On the global front, German confidence, as tracked by the Ifo and ZEW surveys, is defying pervasive economic gloom throughout the Eurozone. Record low unemployment has resulted in a resilient consumer. Furthermore, the Eurozone Composite PMI showed an unexpected expansion in January. While activity continues to contract, improved metrics point to a mild recession in the region. In Asia, central banks have increasingly focused on growth over inflation. Loosening monetary policy, state the bulls, will lead to a soft-landing throughout the bloc. Indeed, an upside breakout in copper prices certainly confirms this view.
Markets have been pricing in this good news since October, which leads to the first bearish point. Investor sentiment has reached euphoric levels among retail investors. While excessive bullishness may persist for sometime, I see it as a sign of complacency, confirmed by a sub-20 VIX reading. Investors will encounter increased turbulence in the weeks ahead, resulting in limited gains at best.
For starters, the prospect of a hard Greek default has become increasingly accepted as a relatively innocuous event, incapable of sparking contagion throughout the Eurozone.
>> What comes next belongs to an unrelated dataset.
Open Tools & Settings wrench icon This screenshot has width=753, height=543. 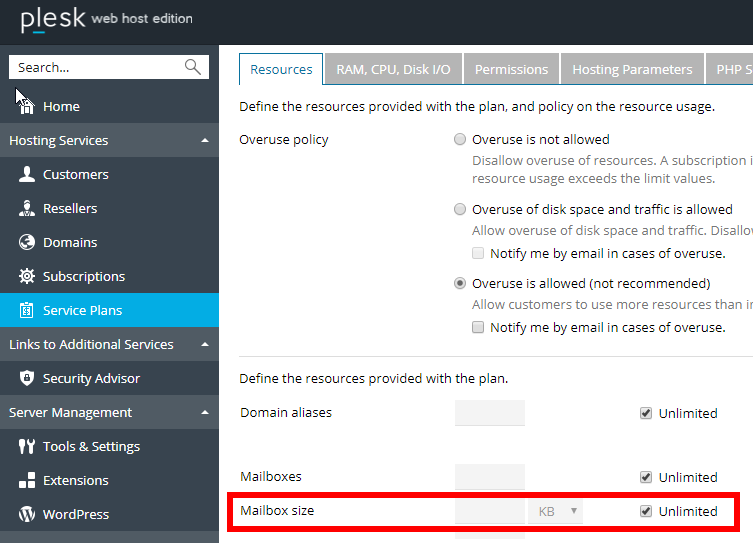click(26, 446)
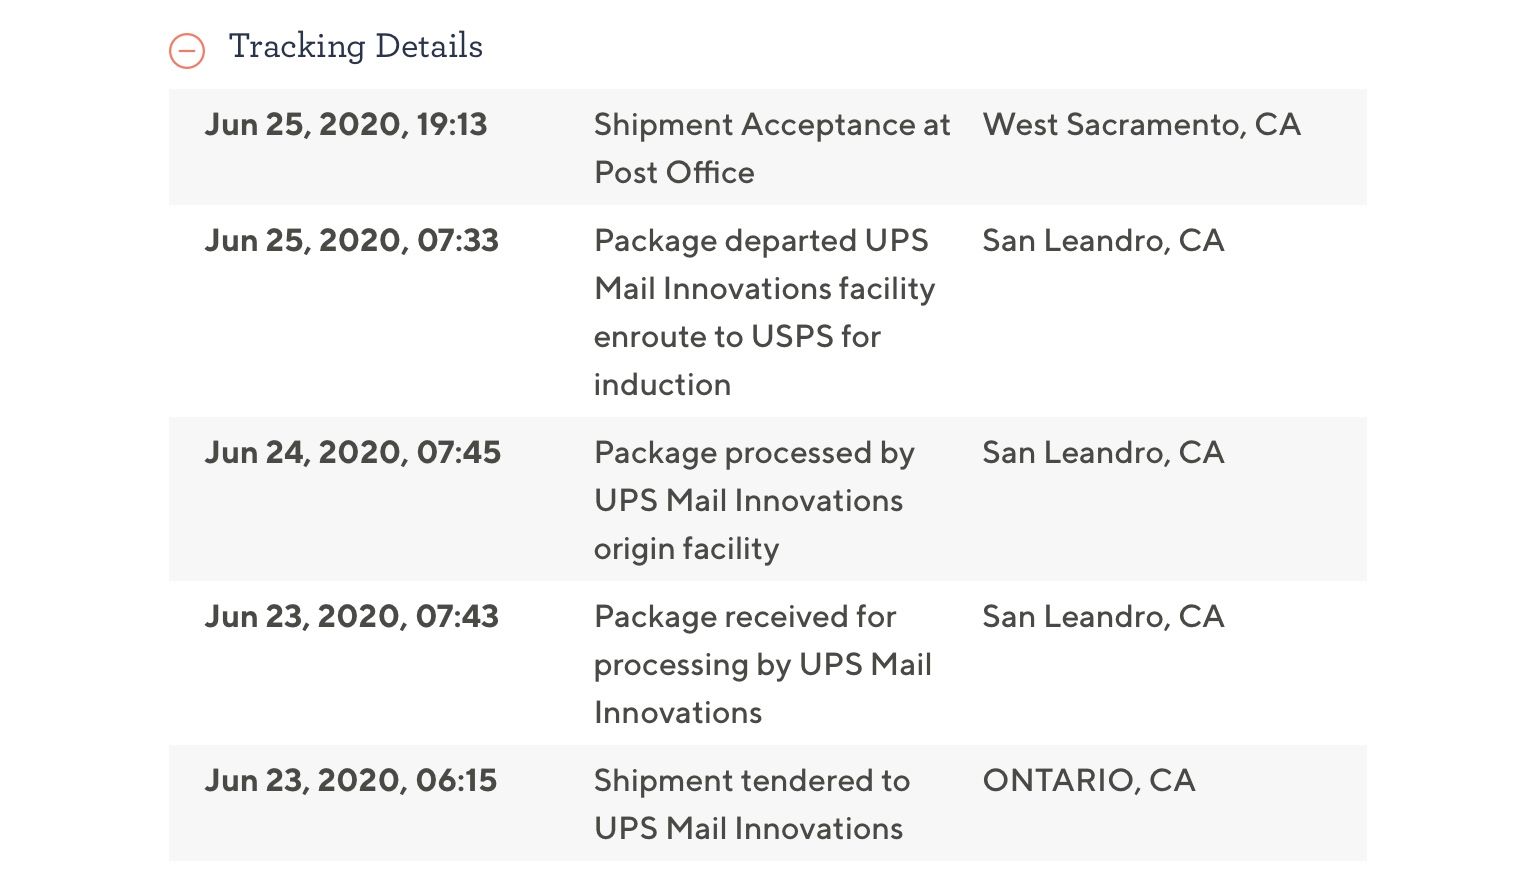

However, many are ignoring the ongoing contagion engulfing Portugal. Sovereign bond yields there have been hitting record highs all week, as mutterings of a needed bailout grow. The next scare is likely to come from the Iberian Peninsula.
Furthermore, as I stated in my macro outlook, we are currently in a lull in regards to Eurozone protests. The next wave is set to begin in the coming weeks. Indeed, Monti’s government is undergoing its stiffest test yet, as truckers have begun blockades throughout Italy. Moreover, unions are planning a pan-European protest, slated to take place on the eve of the “fiscal compact” summit.
In France, the stage is quietly being set for a wave of uncertainty regarding Eurozone economic policy. President Sarkozy is realizing that he may actually be eliminated in the first round of the presidential elections on April 22nd. Mr. Hollande, who currently has a substantial lead in the polls, has said that he would push Germany to approve Eurobonds as well as increased ECB involvement. I believe that such a wide disparity of policy prescriptions between the two strongest nations in Europe will not sit well with investors.
Finally, news out of China has been lacking. While we’ve seen some stabilization in PMI surveys, I believe that the current headwinds, a Eurozone slowdown and a weakening property sector, will strengthen in the months ahead. Whether loosening monetary policy results in a soft-landing is still subject to debate; however, I would err on the side of caution.
Against this macro backdrop, I remain cautiously bearish and am looking to increase my short positions in the coming week if we break support levels. Leading technical indicators are showing weakness. While they may only signal a breather from what has been a torrid rally, upcoming macro events are likely to negatively surprise investors and induce a wave of bearish sentiment. Volatility seems pretty cheap at these levels considering what’s to come in my view.